Merci pour cette question. J’y répondrai en deux parties. J’ai toujours été très intéressée par la structure. Beaucoup de mes idées de livres sont nées à partir d’une envie de structure. Mon premier roman par exemple, j’ai rêvé de l’écrire en commençant par le mot « pourtant », et c’est ce que j’ai fait. Le mot « pourtant » fait référence au fait qu’il s’est passé des choses avant que ne commence la narration. Donc imaginer une structure et la langue qu’on va mettre au service de cette structure est le premier fil rouge. Quant à la matière, je dirais que je m’intéresse surtout aux rapports inégaux entre les êtres. Il y a tant de formes que prend l’inégalité : inégalité dans l’histoire, inégalité de la naissance, inégalité de hasard…
Je suis née de grands-parents qui ont connu la plantation à l’ère coloniale, et ma famille est sortie de la pauvreté à la génération de mes propres parents. Ma mère est une des premières de son village à réussir le brevet, dans des conditions économiques et familiales très difficiles. C’est cela certainement qui me rend particulièrement sensible à ces questions d’inégalité.

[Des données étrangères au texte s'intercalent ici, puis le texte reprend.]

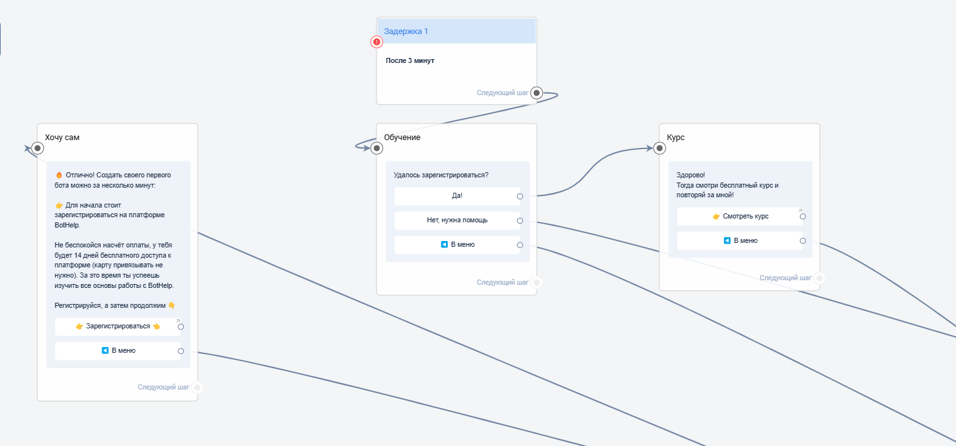Click the input connector of Хочу сам block
This screenshot has width=956, height=446.
pyautogui.click(x=38, y=148)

Pour finir, j’ai envie de vous demander si écrire ce livre vous a apporté de l’apaisement.
Je suis apaisée de l’avoir terminé, d’être arrivée au bout de ce chemin-là, ce dont je n’étais pas sûre en commençant. Mais l’achèvement d’un livre et sa publication provoquent comme une ouverture vers autre chose. Un barrage cède, d’autres paroles que la mienne sont dites, une conversation s’engage et continue… La littérature est là, elle traverse le temps. Le livre attend qu’on le lise, tranquillement. Une lectrice m’a dit ça l’autre jour en librairie : j’ai acheté votre livre mais il est encore trop tôt pour moi de le lire. Il m’attend.
La Nuit au cœur de Nathacha Appanah, Gallimard, 2025, 285 p.